Cine

Estreno: ‘Cascos indomables’, coraje en dos ruedas

Un grupo de mensajeros motorizados, liderados por Mancha (Arturo Pardo), harán de una crisis inesperada un motivo para resurgir en la vida y tomar nuevos caminos. El amor y el compañerismo lo pueden todo.
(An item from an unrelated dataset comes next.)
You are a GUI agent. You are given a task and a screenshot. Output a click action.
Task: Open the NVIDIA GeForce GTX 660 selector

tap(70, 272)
En esencia, Cascos indomables es esto: el pintoresco relato de seis mensajeros sorteando el congestionado San José a diario, ganándose la vida en ruidosas motos y reinventándose astutamente tras una crisis que les golpea en la cara.

El mentado Mancha (Arturo Pardo) es su líder, los demás, sus folclóricos secuaces. Todos y cada uno con su drama a cuestas.

Mancha, tras quedarse ‘sin brete’, tiene que jugársela por un amor que se les escapa, otro de sus ‘compas’ por pagarle a tiempo a la doña, otro por alimentar a los güilas y el ‘machillo’ del grupo por la ‘jama’ diaria y poder costear su tratamiento médico.

Ese último es Gato (Gabriel Rojas), quien por problemas de azúcar a cada rato sufre de serios ‘palidazos’.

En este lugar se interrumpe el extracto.